Thursday, March 14, 2013

New people at the Murder House



A flurry of activity at the house on the corner. Lights on, a car on the driveway, and shadowy figures moving about inside. It is clear: New people at the Murder House.

At least, WE call it the Murder House.

It has lain empty for as long as I've lived in Fleet - one of the most desirable addresses in the country according to the Halifax - and therefore there must be something terribly wrong with the place if the estate agents had been unable to shift it.

Some might say it was simply because it was hideously overpriced in a stagnant housing market. Obviously, they are incorrect, for there can only be one explanation: Curse-d by cold-blooded murder.

Time to introduce myself to the new neighbours, then.

"Hi! I see you've just moved in. I expect the estate agent told you about the place."

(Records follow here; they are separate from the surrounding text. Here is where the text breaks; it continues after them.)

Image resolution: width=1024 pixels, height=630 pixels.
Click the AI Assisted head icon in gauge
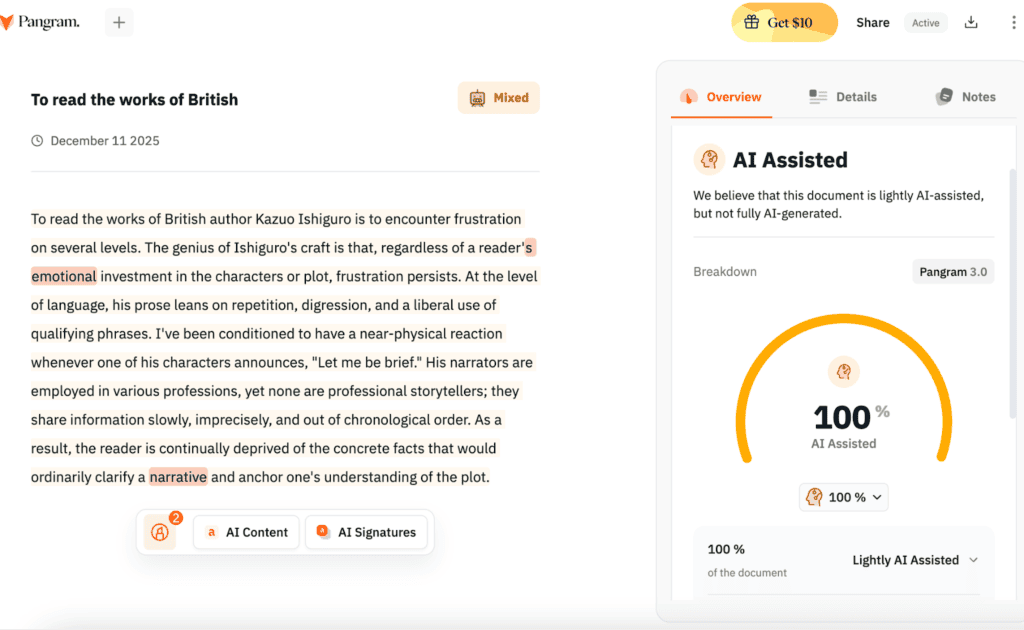pos(844,372)
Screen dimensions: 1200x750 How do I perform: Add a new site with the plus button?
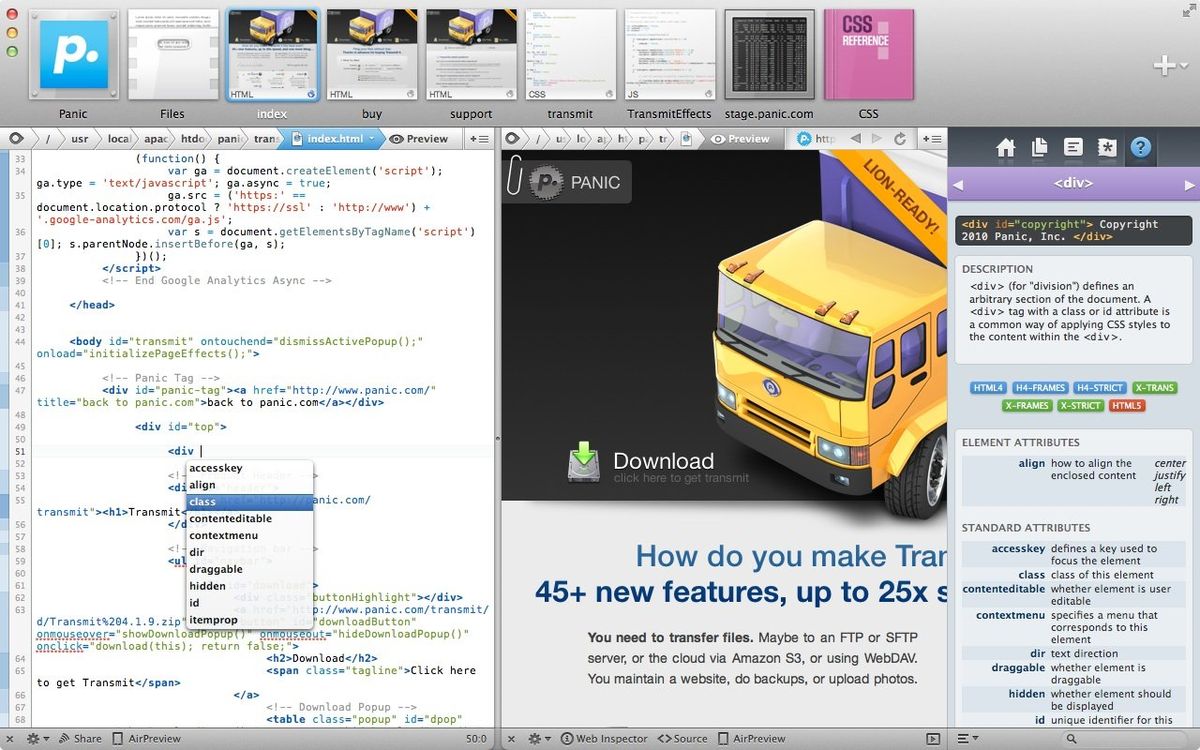[x=1166, y=64]
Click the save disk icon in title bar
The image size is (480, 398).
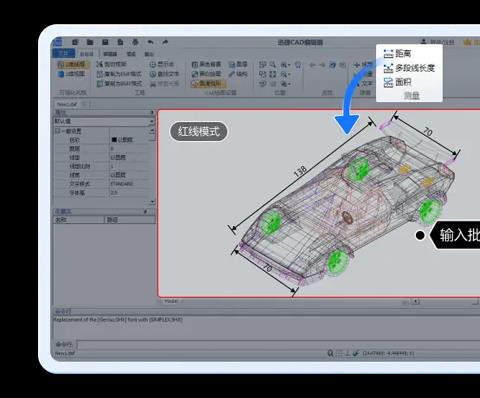105,42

"Hello... yes ... what? What about it?"

"Ah. Right. Err... nothing. But I suppose they re-decorated and everything since. Must have taken ages to get the stains out. Not to mention the stench."

"I have no idea what you're talking about."

"And at least the Old Bill dug over the garden for you. Bet that came as a bit of a bonus."

"What the Devil are you saying?"

"Yes, I understand they were Satanists. Nasty business all round - you'll be getting a priest in, just in case? Very brave of you to buy the place. We'll be thinking of you next full moon."

It was at that point things got a bit surreal. Eyes glowed yellow, tongues were forked and a voice hissed "GET OUT" inside my head. I made my excuses and left.

Might leave them off the Christmas card list.

2 comments:

Mr Larrington said...

I used to live in the house where this:

http://news.bbc.co.uk/1/hi/england/london/7851695.stm

happened. Natch we didn't find out until after we'd moved out, but it did explain the area of unvarnished parquet flooring at the foot of the stairs.

Gonzoland said...

You'll be sorry if someone buys the house and turns it into a tourist attraction.